My mother is still on the phone, blabbing about Pineapple. It is so obvious that old prune face favors her. Pineapple does not do anything to encourage the old woman's partiality, and, in fact, occasionally pushes me into the limelight. One afternoon, some time ago, we were planning to visit our uncle. Pineapple was dressed in a pink ensemble, matching shoes and all. I had on an old, purple bridesmaid dress my mother was going to throw out. After fifteen minutes of oohing and awing at Pineapple, my little sister nudged my mother.

Doesn't Ethel look nice!

My mother squinted and studied me for a moment, a dead cigarette stuck to her lower lip.

I suppose so, she responded, but it looked better on me at Cousin Gert's wedding. Dad steadied himself against the wall and inspected the ceiling for cracks. He was sure it was going to collapse on us any day. This is one of my favorite memories of the old man. Usually he was cowering behind the couch avoiding my mother's wrath. Get a job! Take a bath! Whose toenail clippings are

these?

I sure wish he hadn't gone out for a pack of cigarettes that Saturday. I remember spying on Ye Olde Convenience Store for months afterward, hoping to get a glimpse of him.

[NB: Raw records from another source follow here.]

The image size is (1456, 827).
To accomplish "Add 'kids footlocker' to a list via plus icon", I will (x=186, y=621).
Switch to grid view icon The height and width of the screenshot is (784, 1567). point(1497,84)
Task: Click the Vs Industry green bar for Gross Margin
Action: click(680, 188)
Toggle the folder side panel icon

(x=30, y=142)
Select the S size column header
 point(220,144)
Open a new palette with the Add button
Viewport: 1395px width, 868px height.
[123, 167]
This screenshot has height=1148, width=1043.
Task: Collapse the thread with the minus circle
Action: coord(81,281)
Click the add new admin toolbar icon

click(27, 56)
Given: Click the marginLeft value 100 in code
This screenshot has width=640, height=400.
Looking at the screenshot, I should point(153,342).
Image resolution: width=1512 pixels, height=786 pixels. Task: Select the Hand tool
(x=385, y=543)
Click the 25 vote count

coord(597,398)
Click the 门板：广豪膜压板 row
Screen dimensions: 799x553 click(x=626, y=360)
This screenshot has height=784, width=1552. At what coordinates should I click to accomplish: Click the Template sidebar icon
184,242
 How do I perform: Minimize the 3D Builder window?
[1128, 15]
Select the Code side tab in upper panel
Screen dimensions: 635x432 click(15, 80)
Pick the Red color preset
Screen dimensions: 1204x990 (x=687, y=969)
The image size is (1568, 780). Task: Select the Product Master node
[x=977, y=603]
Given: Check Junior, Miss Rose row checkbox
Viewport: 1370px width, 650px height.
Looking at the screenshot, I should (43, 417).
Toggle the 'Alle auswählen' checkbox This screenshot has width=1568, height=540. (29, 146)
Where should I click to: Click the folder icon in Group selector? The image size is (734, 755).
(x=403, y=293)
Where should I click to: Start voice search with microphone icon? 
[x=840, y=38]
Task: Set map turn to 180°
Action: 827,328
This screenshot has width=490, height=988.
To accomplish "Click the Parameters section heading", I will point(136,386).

It's past 11 and I am doing a Sudoku at the kitchen table. Dougie has slipped into Dougie Dreamland, where gigantic testicles are being caressed by the Dallas Cowboy Cheerleaders. My kids are asleep, their ugly faces smooched into the orange, sculptured carpet. Drool travels down their lip-less, chinless faces. I hear my mother's voice: Geez, most kids usually look cute when they're sleeping.

I tip-toe into the bedroom and lift the edge of the mattress to retrieve my masterpiece. I had begun collecting twist ties sometime ago. Eventually, I braided them into a rope. It was like a snake of memories representing untied loaves of bread, garbage bags overwhelmed with banana peels and beer cans and my life. I yank, tug, fold, and pull on the 6-foot strip until I am satisfied it will support a person's weight. I bet Dougie's testes wish they had been at the receiving end of my evaluation.

As I wrap it around the fan, disappointment dampens my will. My dream had always been to be washed ashore. Now I was in my tedious bedroom, my fate dangling before me and peeling paint. I tie the loose end around my neck. I don't care if I break the ceiling fan, the darn thing makes a scary, wobbling sound. There are times I worry it will whirl off and kill me in my sleep. I spitefully step off the bed.

Maybe they'll remember my birthday next year.